Two concurrent UPDATEs can pick the same row (which in his example has used_flag = FALSE). One of them will get the lock and proceed. The other will wait until the 1st runs and commits. When the commit occurs the second update will then get the lock, re-check its condition, find no rows match any more, and do nothing. Thus, it's possible - in fact highly likely - for all but one of a set of concurrent updates to return an empty set.
In READ COMMITTED mode you can still get decent results, roughly equivalent to a single session looping over the UPDATE continuously. In SERIALIZABLE mode it'll fail hopelessly. Try it; here's the setup:
CREATE TABLE paths (
used_flag boolean not null default 'f',
when_entered timestamptz not null default current_timestamp,
data text not null
);
INSERT INTO paths (data) VALUES
('aa'),('bb'),('cc'),('dd');
and here's the demo. Try with three concurrent sessions, following along step by step. Do it once in READ COMMITTED then again with all sessions SERIALIZABLE by using BEGIN ISOLATION LEVEL SERIALIZABLE instead of plain BEGIN. Compare the results.
SESSION 1 SESSION2 SESSION 3
BEGIN;
BEGIN;
UPDATE paths
SET used_flag = TRUE
WHERE used_flag = FALSE
RETURNING data;
BEGIN;
INSERT INTO
paths(data)
VALUES
('ee'),('ff');
COMMIT;
UPDATE paths
SET used_flag = TRUE
WHERE used_flag = FALSE
RETURNING data;
BEGIN;
INSERT INTO
paths(data)
VALUES
('gg'),('hh');
COMMIT;
COMMIT;
In READ COMMITTED the first UPDATE succeeds and produces four rows. The second produces the remaining two ee and ff that were inserted and committed after the first update ran. gg and hh are not returned by the second update even though it actually executes after they're committed, because it's already selected its rows and is waiting on a lock by the time they're inserted.
In SERIALIZABLE isolation the 1st UPDATE succeeds and produces four rows.

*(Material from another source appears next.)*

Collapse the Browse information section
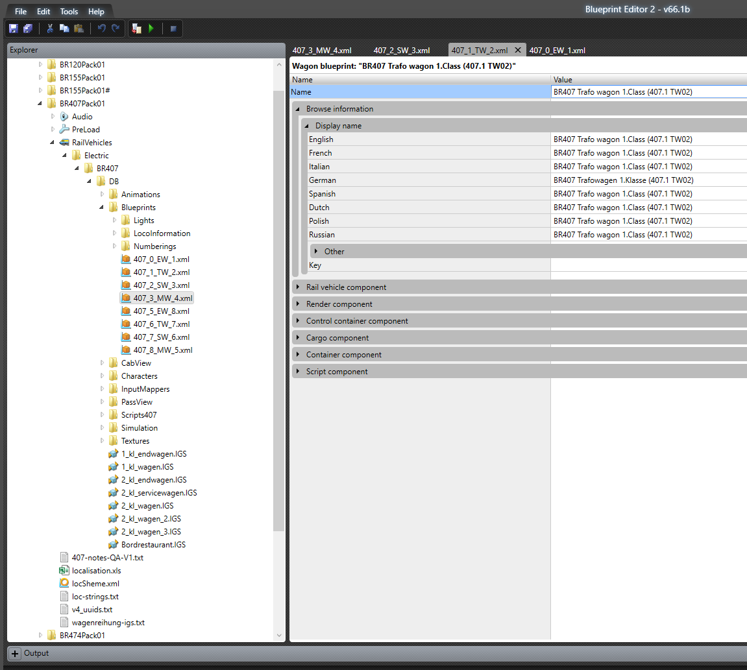The width and height of the screenshot is (747, 670). (298, 109)
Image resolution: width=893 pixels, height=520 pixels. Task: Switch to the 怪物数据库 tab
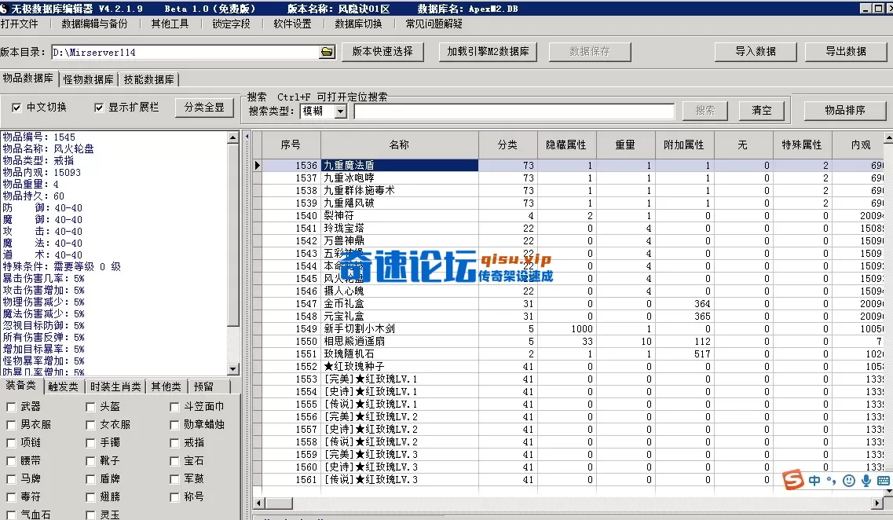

The second fails with ERROR: could not serialize access due to concurrent update. In this case SERIALIZABLE isolation won't help you out, it'll just change the nature of the failure.
Without the explicit transactions the same thing will happen when UPDATEs run concurrently. It's just easier to demo without fiddling with timing if you use explicit transactions.
What about picking just one row?
As above the system works OK-ish, but what if you want to only get the oldest row? Because UPDATE picks the row(s) it's going to operate on before blocking on a lock, you'll find that in any given set of transactions only one UPDATE will return a result.
You'll be thinking of tricks like:
UPDATE paths
SET used_flag = TRUE
WHERE entry_id = (
SELECT entry_id
FROM paths
WHERE used_flag = FALSE
ORDER BY when_entered
LIMIT 1
)
AND used_flag = FALSE
RETURNING data;
or
UPDATE paths
SET used_flag = TRUE
WHERE entry_id = (
SELECT min(entry_id)
FROM paths
WHERE used_flag = FALSE
)
AND used_flag = FALSE
RETURNING data;
but these won't work how you expect; when run concurrently both will pick the same target row. One will proceed, one will block on the lock till the first commits, then proceed and return an empty result. Without the second AND used_flag = FALSE I think they can even return duplicates! Try it after adding an entry_id SERIAL PRIMARY KEY column to the demo paths table above. To get them to race, just LOCK TABLE paths in a 3rd session; see the examples I give in the following links.
I wrote about these issues in another answer and in my answer to can multiple threads cause duplicate updates on a constrained set.
Seriously, go check out PGQ. It's solved this for you already.